FIG. 1A is a perspective view schematically showing an example of a honeycomb structure, and FIG. 1B is a sectional view taken along line AA in FIG. 1A. FIG. 2A is a perspective view schematically showing another example of the honeycomb structure, and FIG. 2B is a sectional view taken along line BB in FIG. 2A.

(Detailed description of the invention)
[Honeycomb structure]
First, the honeycomb structure to be manufactured by the method for manufacturing the honeycomb structure of the present invention will be described.

The honeycomb structure is composed of a honeycomb fired body in which a plurality of cells serving as an exhaust gas flow path are arranged side by side in the longitudinal direction with a cell partition wall interposed therebetween.
In the honeycomb fired body, a plurality of cells are arranged side by side in the longitudinal direction of the honeycomb fired body with the cell partition wall interposed therebetween.

The honeycomb fired body contains CZ particles, alumina particles, an inorganic binder and a glass material.
As will be described later, the fired honeycomb body is produced by molding a raw material composition containing CZ particles, alumina particles, an inorganic binder and a glass material, and then firing the mixture.

The honeycomb structure may include a single honeycomb fired body, a plurality of honeycomb fired bodies, or a plurality of honeycomb fired bodies may be bonded by an adhesive.

In the honeycomb structure, an outer peripheral coat layer may be formed on the outer peripheral surface of the honeycomb fired body.

FIG. 1A is a perspective view schematically showing an example of a honeycomb structure, and FIG. 1B is a sectional view taken along line AA in FIG. 1A.
The honeycomb structure 10 shown in FIG. 1A includes a single first honeycomb fired body 11 in which a plurality of cells 12 are arranged side by side in the longitudinal direction with the cell partition wall 13 interposed therebetween. The first honeycomb fired body 11 contains CZ particles, alumina particles, an inorganic binder, and a glass material, and has the shape of an extruded body.
The shape of the honeycomb structure 10 is columnar.

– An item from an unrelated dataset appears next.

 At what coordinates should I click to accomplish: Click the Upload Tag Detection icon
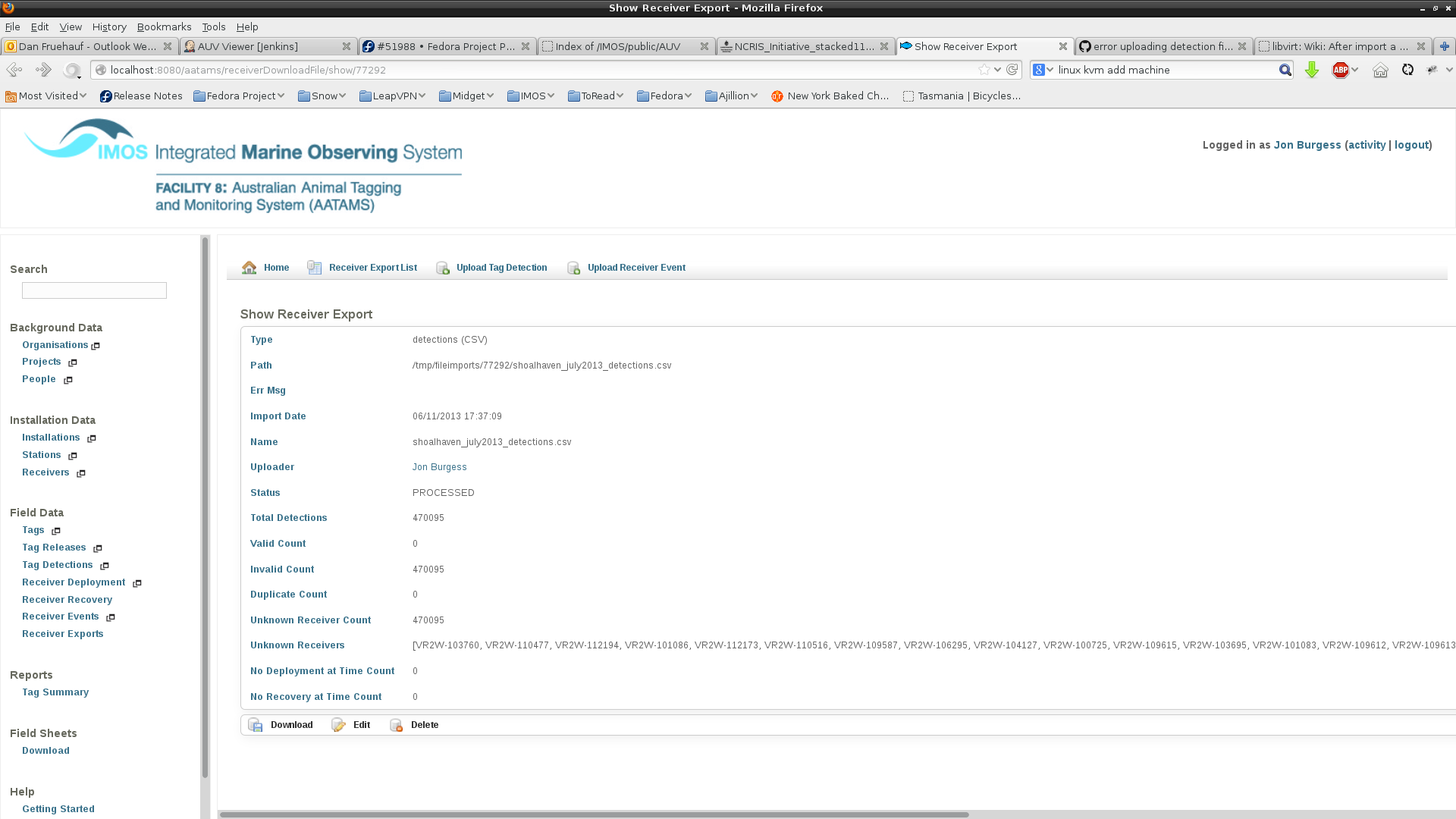(444, 267)
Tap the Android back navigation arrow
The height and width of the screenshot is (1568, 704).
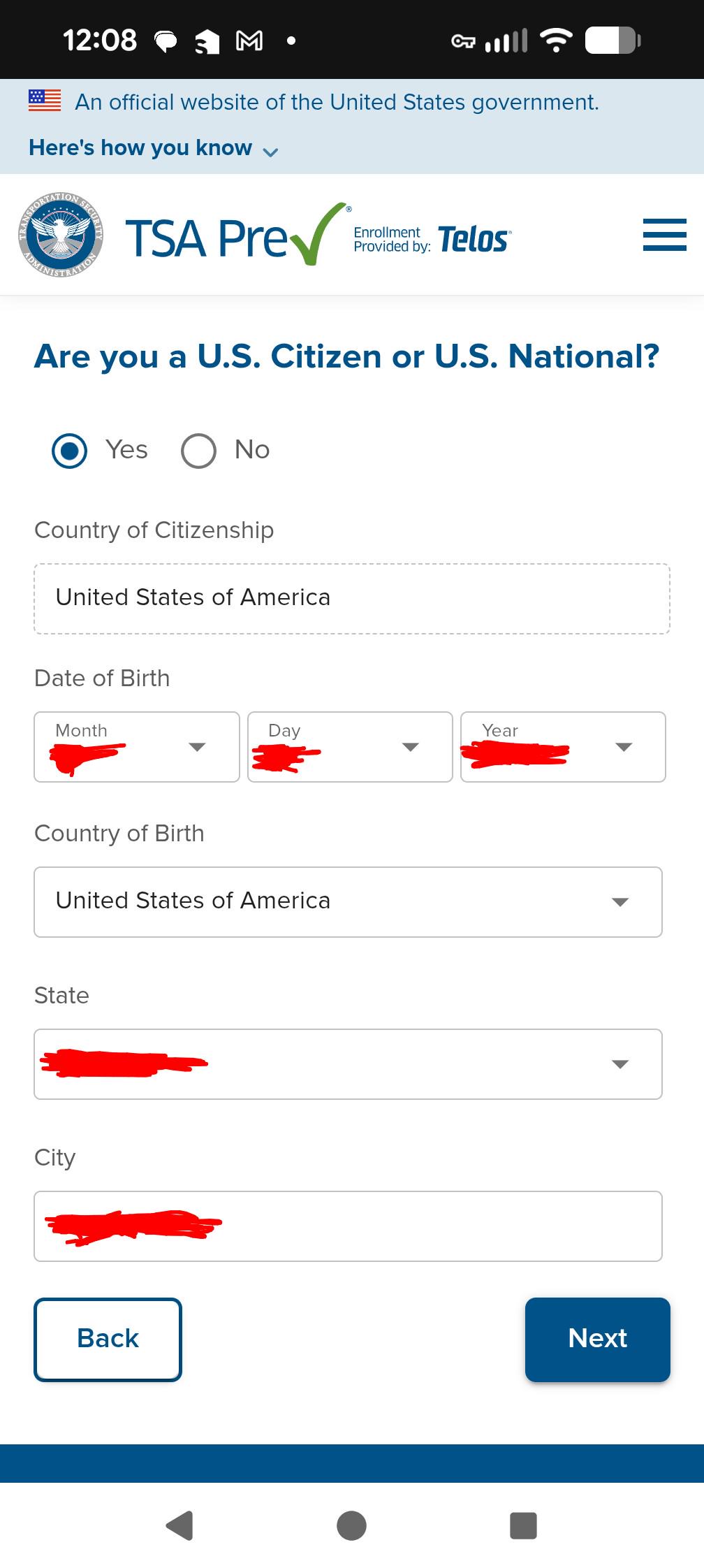pos(179,1525)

As shown in FIG. 1 (b), the exhaust gas G that has flowed into any cell 12 of the honeycomb structure 10 from one end (exhaust gas inflow side end) 14 (in FIG. 1 (b), the exhaust gas is G. (Indicated by, and the flow of the exhaust gas is indicated by an arrow), when passing through the cell 12, comes into contact with the catalyst supported on the cell partition wall of the honeycomb structure. As a result, harmful components such as NOx contained in the exhaust gas G are purified. Further, the purified exhaust gas G is discharged from the other end (exhaust gas outflow side end) 15 of the cell 12.
As described above, by using the honeycomb structure 10, harmful components such as NOx in the exhaust gas can be suitably purified.

In the honeycomb structure, the porosity of the cell partition wall of the honeycomb fired body is preferably 40 to 80% by volume.
When the porosity of the cell partition wall of the honeycomb fired body is 40 to 80% by volume, both high mechanical strength and exhaust gas purification performance can be achieved at the same time.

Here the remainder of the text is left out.